» **Passage**
[Start of Attachment]

Senate debates
Thursday, 7 December 2023
Committees
Legal and Constitutional Affairs References Committee; Report
4:58 pm
Paul Scarr (Queensland, Liberal Party) Share this | Link to this | Hansard source
I present the report of the Legal and Constitutional Affairs References Committee on freedom of information laws, together with accompanying documents. I move:
That the Senate take note of the report.
The Commonwealth FOI system is not fit for purpose. The resignation of Mr Leo Hardiman PSM, KC as Freedom of Information Commissioner, on 5 March 2023, is a symptom of a dysfunctional, broken and underfunded Commonwealth FOI system. Mr Hardiman was not prepared to continue in his position of FOI Commissioner because he genuinely believed he did not have the power or the resources to discharge his statutory obligations, the obligations which this parliament, this chamber, imposed upon that position. Mr Hardiman was not prepared to be passive under the status quo. It was in these circumstances that Mr Hardiman made the decision to resign. A majority of the committee considered this to be a position of integrity.
As a direct result of Mr Hardiman's resignation, and with the referral from Senator Shoebridge, who served on this committee, this inquiry was established. As a direct result of Mr Hardiman's resignation, a majority of the committee, the coalition members and the Greens, now make the recommendations contained in this report.
We call for additional resourcing and urgent reform to fix the broken system. We call for statutory time limits for the conduct of information commissioner reviews. We call for a recalibration of information commissioner reviews so the decisions can be issued with the minimum of formality—an ombudsman-like process, with full merits review occurring only at the AAT level. This should expedite the process. We call for reform of the ridiculous situation whereby access to documents can be denied under the FOI system because there has been a change of minister—exactly the situation where the public interest may well demand the disclosure of documents. We call for the streamlining of processes for access to personal information so that such applications do not clog up the FOI process.

[End of Attachment]

» **Excerpted data**
[Start of Attachment]

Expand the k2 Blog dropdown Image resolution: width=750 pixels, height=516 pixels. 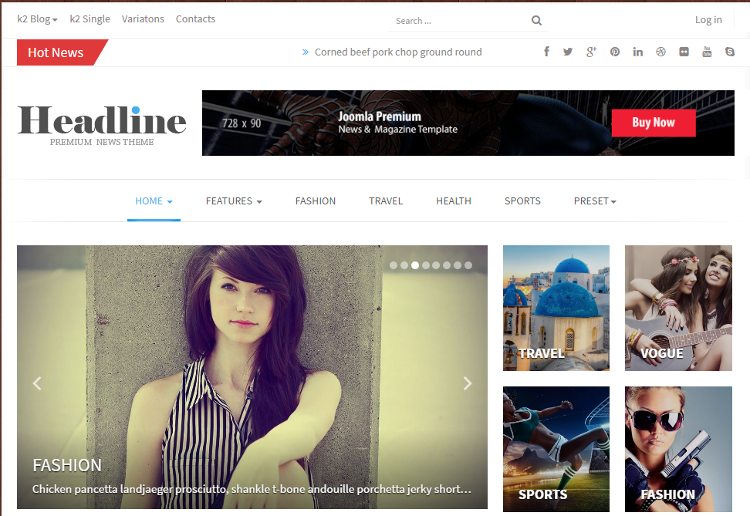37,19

[End of Attachment]
[Start of Attachment]

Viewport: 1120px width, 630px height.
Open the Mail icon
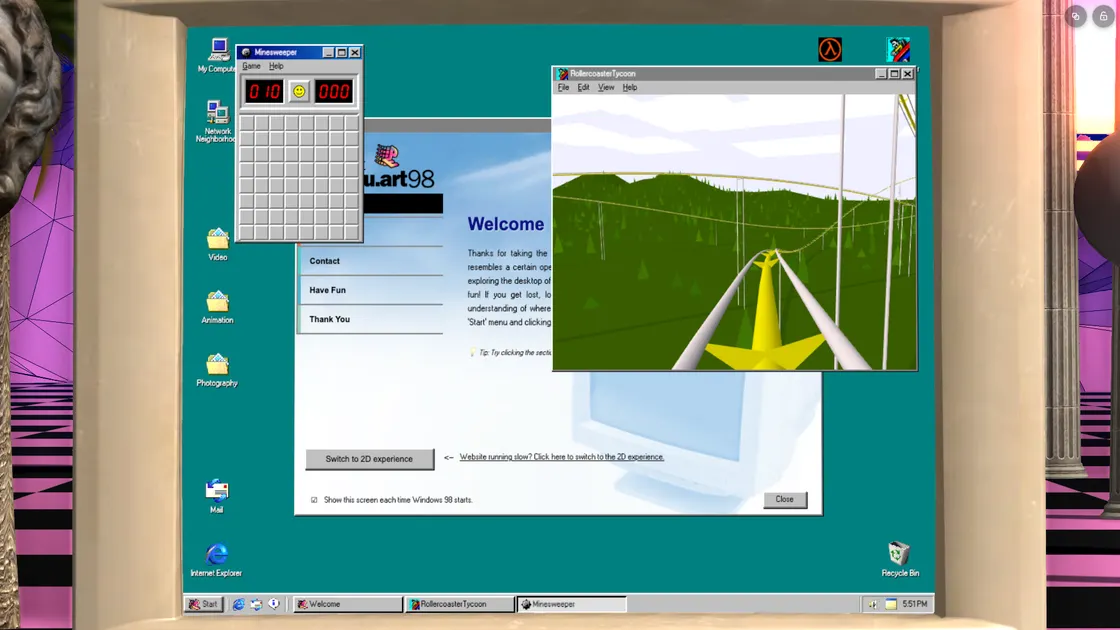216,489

[End of Attachment]
[Start of Attachment]

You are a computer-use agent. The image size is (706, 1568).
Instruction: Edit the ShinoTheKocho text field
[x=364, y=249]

[End of Attachment]

» **Exercises**
a) Using the Senate speech, decide whether each statement agrees with it, answering yes or no and quoting the deciding words: (i) Mr Hardiman resigned as Freedom of Information Commissioner on 5 March 2023; (ii) the inquiry was established on a referral from Senator Scarr; (iii) the recommendations call for full merits review to take place at the information commissioner level.
b) According to the Senate speech, which members formed the committee majority that makes the report's recommendations?

» **Set of answers**
a)
(i) Yes: "The resignation of Mr Leo Hardiman PSM, KC as Freedom of Information Commissioner, on 5 March 2023"
(ii) No: "with the referral from Senator Shoebridge, who served on this committee, this inquiry was established"
(iii) No: "with full merits review occurring only at the AAT level"

b) The coalition members and the Greens.